BRANO DI RIFERIMENTO:
La firma del contratto del commercio, poche settimane fa, chiude la lunga notte dei salari italiani? Il nuovo testo contempla aumenti annui fino al 2027 vicini al 4 per cento, contro un inflazione attesa assai più bassa. Il buco apertosi con la pandemia nel panorama salariale e contrattuale è, però, assai più ampio. La misura e la velocità con cui si riempirà effettivamente questo divario sono fattori cruciali per tutta l’economia, che stenta a riprendersi, per il clima sociale, avvelenato dalla perdita del potere d’acquisto e anche per il ruolo di un elemento importante, nel panorama e nella storia italiani, come il sindacato.
I dati sul primo trimestre, con una crescita dell’economia dello 0,3 per cento, rispetto a fine 2023, hanno molto attenuato il pessimismo degli economisti, fino a rendere quanto meno verosimile la promessa del governo di uno sviluppo dell’1 per cento per quest’anno. Ci si muove, però, su ghiaccio sottile: l’economia quest’inverno è stata sostenuta da un elemento fluttuante come il turismo e da un contributo delle esportazioni, sulle quali le previsioni del commercio mondiale ed europeo 2024 danno poche garanzie. Fino a che non riparte la domanda interna, ci sono poche certezze. E, con gli investimenti impiombati dalla stretta dei tassi della Bce (che, anche in caso di svolta a Francoforte, richiederà mesi per essere riassorbita) e i consumi svuotati dalla perdita di potere d’acquisto dei salari, la domanda interna è un miraggio.
Sotto questo profilo, infatti, l’aumento in corso dell’occupazione smuove poco, se non si muove anche la massa salariale. E, qui, la paralisi di questi anni ha scavato solchi profondi. In Italia, le retribuzioni crescono poco, almeno dagli anni ‘90, ma non erano mai andate così male, dicono gli economisti, come nell’era della pandemia. Fra il 2019 e il 2023, le retribuzioni previste nei contratti sono aumentate, in tutto, del 5,4 per cento, contro un incremento dei prezzi del 16,2 per cento. Salari reali e potere d’acquisto hanno perso, cumulativamente, il 9,3 per cento.

COSA FARE: Secondo il brano sui salari italiani, di quanto sono aumentate in tutto le retribuzioni previste nei contratti fra il 2019 e il 2023?

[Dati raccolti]
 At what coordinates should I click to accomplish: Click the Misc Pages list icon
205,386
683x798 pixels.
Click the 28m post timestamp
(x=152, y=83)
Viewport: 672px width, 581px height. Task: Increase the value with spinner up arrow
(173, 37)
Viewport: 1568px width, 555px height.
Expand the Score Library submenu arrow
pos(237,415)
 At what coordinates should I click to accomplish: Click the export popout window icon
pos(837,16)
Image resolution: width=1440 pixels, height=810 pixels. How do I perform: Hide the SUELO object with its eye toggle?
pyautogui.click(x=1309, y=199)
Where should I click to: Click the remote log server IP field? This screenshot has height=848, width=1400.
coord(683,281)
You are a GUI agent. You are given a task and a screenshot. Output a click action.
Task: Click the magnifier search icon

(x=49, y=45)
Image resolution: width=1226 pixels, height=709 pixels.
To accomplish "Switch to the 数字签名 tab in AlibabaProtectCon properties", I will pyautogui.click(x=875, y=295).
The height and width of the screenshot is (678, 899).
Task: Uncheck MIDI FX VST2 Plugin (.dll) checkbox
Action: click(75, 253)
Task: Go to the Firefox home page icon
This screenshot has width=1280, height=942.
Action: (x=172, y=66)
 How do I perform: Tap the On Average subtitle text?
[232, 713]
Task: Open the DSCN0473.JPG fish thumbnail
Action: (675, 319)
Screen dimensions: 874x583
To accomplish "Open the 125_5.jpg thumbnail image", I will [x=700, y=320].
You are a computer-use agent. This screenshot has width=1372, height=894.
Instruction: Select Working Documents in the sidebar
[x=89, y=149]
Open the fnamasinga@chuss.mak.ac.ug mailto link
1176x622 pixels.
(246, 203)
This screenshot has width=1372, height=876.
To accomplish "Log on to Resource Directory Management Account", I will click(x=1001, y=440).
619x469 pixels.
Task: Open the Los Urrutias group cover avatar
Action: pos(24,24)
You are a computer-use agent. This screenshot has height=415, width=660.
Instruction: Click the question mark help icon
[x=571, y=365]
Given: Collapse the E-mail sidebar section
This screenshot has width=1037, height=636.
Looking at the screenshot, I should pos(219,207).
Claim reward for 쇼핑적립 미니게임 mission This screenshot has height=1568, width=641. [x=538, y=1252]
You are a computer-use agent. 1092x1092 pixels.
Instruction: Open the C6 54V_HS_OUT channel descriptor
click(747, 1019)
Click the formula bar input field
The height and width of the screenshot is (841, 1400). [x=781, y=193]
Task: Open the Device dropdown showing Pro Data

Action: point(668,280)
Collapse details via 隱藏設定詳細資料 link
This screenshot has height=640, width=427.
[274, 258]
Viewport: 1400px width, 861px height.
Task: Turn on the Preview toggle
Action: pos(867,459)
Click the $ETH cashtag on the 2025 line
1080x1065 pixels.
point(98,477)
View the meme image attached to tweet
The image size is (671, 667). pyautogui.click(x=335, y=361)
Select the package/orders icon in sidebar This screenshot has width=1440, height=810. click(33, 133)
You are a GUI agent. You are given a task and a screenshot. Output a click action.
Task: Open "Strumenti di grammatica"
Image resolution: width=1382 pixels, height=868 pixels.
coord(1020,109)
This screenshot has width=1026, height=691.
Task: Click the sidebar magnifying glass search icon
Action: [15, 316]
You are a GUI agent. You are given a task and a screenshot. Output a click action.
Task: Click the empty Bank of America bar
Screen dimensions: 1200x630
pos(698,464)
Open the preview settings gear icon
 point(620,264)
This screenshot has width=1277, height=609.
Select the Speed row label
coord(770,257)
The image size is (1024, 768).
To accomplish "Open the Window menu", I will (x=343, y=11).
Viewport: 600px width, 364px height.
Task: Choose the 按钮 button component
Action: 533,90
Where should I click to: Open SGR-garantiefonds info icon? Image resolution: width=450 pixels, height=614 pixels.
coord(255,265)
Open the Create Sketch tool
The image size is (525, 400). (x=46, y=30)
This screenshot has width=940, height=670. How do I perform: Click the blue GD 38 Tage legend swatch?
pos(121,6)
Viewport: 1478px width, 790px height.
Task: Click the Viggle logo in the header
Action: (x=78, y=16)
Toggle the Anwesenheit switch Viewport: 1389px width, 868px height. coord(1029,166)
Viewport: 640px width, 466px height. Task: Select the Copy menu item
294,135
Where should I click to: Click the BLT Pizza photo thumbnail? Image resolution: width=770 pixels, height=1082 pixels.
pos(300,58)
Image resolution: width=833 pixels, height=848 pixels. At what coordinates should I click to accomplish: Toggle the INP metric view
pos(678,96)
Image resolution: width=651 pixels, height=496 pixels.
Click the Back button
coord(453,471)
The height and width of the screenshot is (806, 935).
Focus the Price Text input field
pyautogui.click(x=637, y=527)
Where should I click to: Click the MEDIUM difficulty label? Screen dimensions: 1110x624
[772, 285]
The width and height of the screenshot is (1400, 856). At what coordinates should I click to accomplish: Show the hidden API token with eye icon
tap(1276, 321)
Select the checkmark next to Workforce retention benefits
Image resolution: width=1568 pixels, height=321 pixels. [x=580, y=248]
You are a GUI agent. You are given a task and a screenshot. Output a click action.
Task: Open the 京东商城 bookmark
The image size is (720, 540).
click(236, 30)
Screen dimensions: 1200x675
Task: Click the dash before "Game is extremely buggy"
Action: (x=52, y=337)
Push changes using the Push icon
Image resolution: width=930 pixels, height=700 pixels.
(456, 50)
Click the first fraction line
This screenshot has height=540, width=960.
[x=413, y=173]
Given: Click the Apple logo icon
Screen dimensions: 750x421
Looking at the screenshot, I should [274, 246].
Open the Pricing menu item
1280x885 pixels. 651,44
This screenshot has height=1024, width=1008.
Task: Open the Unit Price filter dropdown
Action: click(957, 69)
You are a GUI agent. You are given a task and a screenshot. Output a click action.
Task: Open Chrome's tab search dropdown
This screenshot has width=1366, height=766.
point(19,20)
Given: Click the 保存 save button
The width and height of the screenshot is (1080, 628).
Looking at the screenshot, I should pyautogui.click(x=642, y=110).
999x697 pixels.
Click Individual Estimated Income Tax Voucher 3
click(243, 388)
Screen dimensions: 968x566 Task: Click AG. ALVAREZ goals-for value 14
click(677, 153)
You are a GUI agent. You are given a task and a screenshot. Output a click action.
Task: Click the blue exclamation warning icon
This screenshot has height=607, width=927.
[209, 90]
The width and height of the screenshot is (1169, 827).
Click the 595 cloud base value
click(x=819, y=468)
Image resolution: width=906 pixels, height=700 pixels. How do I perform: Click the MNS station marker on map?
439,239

RISPOSTA ATTESA: Del 5,4 per cento.